In questi giorni cresce il dibattito attorno all’Articolo 18, l’Articolo che definisce il lavoro dipendente e le sue tutele.
L’argomento è tornato alla ribalta dopo le dichiarazioni del Ministro del Lavoro Elsa Fornero, secondo cui mettere mano all’Articolo 18 è necessario in primis per poter garantire dei salari più alti ed abbattere le pensioni “privilegiate”, in modo da “abbassare il divario dei redditi che si è creato negli ultimi 20 anni”.
Immediatamente si è però levata la protesta dei sindacati, restii all’idea di rivedere le norme sul lavoro dipendente, soprattutto considerando che da più parti si è ipotizzato di rivedere i contratti a tempo indeterminato, favorendone la diffusione rispetto ai contratti atipici, ma al contempo ampliando le possibilità di flessibilità in uscita che, con questo contratto, oggi sono piuttosto ridotte”. In sostanza, maggiori possibilità di licenziamenti anche con un contratto a tempo indeterminato.

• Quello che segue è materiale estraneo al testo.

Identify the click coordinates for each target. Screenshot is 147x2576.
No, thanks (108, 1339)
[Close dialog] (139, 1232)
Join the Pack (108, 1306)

Il segretario Cisl Raffaele Bonanni si è subito mostrato contrario, parlando di “rischio per la coesione sociale” e suggerisce invece di pagare di più i contratti flessibili già presenti.
Pesanti critiche anche da parte del leader della Cgil Susanna Camusso, la quale evidenzia come l’Articolo 18 è una norma che garantisce come nessuno possa licenziare un lavoratore soltanto per opinioni divergenti o antipatie personali.
In realtà l’obiettivo del Ministro Fornero è anche quello di limitare il più possibile i contratti a termine per favorire in ogni caso una maggiore stabilità del lavoro, in cambio di qualche rinuncia oggi presente nella disciplina dei contratti a tempo indeterminato. La riforma sembra essere necessaria soprattutto in vista del cambio generazionale.
E voi da che parte state, il gioco vale la candela?